HOW TO COMPLETE THIS TASK: Among the lines below, count those containing the word "next". Give the number only.
——
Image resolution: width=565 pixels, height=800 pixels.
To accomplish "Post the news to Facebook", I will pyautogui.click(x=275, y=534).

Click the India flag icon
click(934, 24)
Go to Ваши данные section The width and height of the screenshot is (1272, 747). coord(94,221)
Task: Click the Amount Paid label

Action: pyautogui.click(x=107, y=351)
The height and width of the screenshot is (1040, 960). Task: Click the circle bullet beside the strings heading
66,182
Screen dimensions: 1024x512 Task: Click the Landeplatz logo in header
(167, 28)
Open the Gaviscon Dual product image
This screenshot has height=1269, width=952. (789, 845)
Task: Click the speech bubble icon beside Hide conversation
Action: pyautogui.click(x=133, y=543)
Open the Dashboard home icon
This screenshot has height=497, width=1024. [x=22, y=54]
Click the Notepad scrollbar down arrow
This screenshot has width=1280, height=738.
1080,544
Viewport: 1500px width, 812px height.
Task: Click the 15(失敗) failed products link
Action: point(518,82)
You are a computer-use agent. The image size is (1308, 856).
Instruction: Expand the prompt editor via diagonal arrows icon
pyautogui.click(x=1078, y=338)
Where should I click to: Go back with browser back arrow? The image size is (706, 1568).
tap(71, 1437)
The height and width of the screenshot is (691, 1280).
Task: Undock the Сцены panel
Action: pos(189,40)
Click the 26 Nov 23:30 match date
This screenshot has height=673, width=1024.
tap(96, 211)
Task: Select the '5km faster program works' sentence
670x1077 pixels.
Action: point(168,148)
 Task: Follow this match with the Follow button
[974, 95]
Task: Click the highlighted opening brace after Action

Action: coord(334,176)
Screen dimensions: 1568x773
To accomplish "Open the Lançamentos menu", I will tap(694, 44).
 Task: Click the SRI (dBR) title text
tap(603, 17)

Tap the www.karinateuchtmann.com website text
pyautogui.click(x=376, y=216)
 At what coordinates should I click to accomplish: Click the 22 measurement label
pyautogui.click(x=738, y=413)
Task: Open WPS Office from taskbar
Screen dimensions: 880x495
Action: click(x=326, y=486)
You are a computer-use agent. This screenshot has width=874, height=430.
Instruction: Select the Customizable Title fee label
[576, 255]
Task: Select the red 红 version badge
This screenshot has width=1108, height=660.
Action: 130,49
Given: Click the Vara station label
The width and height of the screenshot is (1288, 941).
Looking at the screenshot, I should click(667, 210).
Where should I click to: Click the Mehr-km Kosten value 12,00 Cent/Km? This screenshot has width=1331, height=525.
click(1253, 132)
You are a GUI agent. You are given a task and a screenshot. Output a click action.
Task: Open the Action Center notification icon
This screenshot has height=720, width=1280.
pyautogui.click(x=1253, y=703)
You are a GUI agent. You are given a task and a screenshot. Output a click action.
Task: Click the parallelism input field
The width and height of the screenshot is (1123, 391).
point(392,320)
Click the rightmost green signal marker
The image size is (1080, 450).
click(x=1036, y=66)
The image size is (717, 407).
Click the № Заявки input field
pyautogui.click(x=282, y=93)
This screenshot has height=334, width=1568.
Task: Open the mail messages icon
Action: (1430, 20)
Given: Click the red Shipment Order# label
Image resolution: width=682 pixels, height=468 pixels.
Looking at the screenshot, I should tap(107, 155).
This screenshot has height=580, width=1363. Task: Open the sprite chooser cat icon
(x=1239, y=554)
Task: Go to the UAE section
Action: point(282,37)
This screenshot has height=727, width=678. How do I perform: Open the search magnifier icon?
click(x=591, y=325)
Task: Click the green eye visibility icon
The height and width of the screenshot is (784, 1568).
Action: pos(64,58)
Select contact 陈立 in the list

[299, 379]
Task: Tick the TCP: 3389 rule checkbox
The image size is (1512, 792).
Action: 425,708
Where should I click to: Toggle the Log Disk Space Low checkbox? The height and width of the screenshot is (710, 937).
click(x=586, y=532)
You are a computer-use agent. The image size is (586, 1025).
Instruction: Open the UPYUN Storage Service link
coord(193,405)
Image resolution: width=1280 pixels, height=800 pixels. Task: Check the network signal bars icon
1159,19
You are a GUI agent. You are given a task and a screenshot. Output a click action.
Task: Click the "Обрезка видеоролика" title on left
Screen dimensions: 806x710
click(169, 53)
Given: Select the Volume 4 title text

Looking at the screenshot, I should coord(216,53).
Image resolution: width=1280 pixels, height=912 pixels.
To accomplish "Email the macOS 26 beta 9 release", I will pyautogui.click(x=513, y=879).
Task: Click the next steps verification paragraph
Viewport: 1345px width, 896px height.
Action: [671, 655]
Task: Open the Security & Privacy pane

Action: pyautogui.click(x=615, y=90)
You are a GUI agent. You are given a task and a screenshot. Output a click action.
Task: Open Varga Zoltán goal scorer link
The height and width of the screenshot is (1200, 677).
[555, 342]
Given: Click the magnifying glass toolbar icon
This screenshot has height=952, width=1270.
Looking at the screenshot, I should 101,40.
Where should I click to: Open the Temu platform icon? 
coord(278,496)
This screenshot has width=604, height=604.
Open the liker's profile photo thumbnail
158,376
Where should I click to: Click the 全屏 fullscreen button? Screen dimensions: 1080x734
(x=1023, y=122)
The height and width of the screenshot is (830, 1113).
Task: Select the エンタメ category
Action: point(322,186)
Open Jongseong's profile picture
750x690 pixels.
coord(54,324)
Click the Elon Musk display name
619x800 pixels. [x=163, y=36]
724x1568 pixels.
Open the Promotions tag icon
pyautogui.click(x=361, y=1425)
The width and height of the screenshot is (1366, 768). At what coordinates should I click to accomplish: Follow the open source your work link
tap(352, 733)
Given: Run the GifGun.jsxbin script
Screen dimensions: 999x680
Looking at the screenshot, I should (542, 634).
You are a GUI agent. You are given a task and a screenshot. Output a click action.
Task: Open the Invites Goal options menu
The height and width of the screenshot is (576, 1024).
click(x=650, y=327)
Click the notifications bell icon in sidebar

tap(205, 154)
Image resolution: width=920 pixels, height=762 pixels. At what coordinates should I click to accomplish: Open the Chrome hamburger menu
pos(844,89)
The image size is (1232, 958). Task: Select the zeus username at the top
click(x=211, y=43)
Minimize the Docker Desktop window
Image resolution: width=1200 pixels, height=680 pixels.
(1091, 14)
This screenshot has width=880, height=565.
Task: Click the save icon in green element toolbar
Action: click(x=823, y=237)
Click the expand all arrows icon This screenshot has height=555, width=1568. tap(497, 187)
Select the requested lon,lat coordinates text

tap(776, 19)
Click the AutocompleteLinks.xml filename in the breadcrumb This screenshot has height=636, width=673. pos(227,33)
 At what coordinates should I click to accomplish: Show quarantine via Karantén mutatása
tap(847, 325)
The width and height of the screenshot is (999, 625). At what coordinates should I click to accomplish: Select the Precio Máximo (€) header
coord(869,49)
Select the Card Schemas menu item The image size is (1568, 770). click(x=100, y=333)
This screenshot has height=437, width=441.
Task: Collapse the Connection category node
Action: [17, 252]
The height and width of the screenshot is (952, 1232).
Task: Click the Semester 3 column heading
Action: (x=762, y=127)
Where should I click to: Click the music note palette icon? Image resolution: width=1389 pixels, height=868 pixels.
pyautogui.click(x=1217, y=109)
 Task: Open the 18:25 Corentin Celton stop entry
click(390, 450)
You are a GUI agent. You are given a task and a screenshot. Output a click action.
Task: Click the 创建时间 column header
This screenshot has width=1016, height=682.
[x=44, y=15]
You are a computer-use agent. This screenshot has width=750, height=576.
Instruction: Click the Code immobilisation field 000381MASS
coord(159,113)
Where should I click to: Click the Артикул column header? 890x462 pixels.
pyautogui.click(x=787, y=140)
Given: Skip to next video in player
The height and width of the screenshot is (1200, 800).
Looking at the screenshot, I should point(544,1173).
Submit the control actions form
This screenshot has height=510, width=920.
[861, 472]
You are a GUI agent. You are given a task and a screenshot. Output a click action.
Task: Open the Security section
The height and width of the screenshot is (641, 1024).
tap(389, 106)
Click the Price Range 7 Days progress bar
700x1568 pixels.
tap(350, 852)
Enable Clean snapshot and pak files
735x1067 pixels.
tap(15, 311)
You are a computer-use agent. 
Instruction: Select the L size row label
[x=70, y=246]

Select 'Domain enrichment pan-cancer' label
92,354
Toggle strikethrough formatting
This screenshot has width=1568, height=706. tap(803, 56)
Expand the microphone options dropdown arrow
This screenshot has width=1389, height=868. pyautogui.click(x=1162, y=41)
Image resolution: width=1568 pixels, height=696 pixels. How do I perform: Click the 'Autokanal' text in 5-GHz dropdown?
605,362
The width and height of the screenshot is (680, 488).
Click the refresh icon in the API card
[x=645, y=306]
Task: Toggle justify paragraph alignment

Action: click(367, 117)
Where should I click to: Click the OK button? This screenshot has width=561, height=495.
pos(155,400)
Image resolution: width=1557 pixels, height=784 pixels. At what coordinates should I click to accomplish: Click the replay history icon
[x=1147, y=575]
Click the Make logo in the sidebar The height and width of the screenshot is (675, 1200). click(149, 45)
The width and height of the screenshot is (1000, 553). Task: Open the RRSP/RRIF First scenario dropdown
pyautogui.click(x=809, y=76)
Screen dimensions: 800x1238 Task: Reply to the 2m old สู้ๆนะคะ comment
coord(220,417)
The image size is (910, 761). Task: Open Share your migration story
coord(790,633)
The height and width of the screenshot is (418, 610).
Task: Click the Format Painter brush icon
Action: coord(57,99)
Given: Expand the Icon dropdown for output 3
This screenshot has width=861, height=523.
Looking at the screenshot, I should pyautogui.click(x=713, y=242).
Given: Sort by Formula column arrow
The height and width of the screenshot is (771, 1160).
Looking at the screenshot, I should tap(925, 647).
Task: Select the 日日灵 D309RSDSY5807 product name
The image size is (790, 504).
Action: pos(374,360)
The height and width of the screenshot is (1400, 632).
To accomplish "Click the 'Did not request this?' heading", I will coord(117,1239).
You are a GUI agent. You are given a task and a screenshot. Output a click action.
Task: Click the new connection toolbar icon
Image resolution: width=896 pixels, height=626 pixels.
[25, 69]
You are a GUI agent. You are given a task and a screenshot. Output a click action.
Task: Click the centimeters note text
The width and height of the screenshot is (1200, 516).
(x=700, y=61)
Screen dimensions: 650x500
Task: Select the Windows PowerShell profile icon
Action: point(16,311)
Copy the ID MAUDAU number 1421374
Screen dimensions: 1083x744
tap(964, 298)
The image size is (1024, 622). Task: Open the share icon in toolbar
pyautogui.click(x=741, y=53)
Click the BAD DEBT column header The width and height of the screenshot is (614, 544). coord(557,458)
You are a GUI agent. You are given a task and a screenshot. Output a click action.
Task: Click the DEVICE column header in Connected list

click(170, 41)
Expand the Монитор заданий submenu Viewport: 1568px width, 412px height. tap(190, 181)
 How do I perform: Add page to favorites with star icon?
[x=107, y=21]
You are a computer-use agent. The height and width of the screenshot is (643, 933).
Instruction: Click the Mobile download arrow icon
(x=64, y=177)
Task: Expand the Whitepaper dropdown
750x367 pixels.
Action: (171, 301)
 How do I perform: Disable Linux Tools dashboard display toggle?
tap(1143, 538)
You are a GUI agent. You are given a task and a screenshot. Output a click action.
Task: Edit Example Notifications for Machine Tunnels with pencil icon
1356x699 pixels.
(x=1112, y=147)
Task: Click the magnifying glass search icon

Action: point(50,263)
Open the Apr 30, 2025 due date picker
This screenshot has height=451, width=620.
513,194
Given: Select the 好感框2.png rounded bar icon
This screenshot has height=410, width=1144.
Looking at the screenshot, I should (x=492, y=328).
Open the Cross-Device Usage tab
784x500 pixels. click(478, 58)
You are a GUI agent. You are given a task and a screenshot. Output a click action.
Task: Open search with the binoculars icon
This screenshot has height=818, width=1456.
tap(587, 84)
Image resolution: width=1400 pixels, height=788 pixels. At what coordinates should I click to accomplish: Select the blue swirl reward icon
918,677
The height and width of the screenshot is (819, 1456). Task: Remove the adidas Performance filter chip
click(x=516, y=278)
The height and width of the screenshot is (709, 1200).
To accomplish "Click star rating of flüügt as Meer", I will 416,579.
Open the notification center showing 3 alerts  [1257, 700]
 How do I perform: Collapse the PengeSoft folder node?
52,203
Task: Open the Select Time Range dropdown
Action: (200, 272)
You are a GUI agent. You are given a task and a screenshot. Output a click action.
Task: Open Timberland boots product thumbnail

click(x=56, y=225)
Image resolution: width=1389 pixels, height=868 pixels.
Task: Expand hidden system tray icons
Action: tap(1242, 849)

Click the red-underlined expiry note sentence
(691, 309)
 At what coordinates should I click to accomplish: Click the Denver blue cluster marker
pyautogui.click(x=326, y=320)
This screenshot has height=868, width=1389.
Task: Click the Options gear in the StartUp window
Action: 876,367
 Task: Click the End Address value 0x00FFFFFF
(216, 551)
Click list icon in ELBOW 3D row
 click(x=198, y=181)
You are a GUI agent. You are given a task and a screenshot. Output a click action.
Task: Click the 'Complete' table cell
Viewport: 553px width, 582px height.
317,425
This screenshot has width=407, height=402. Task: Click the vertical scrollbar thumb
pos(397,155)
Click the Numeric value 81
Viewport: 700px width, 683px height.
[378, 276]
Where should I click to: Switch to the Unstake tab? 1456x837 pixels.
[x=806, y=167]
——
RESPONSE BELOW: 2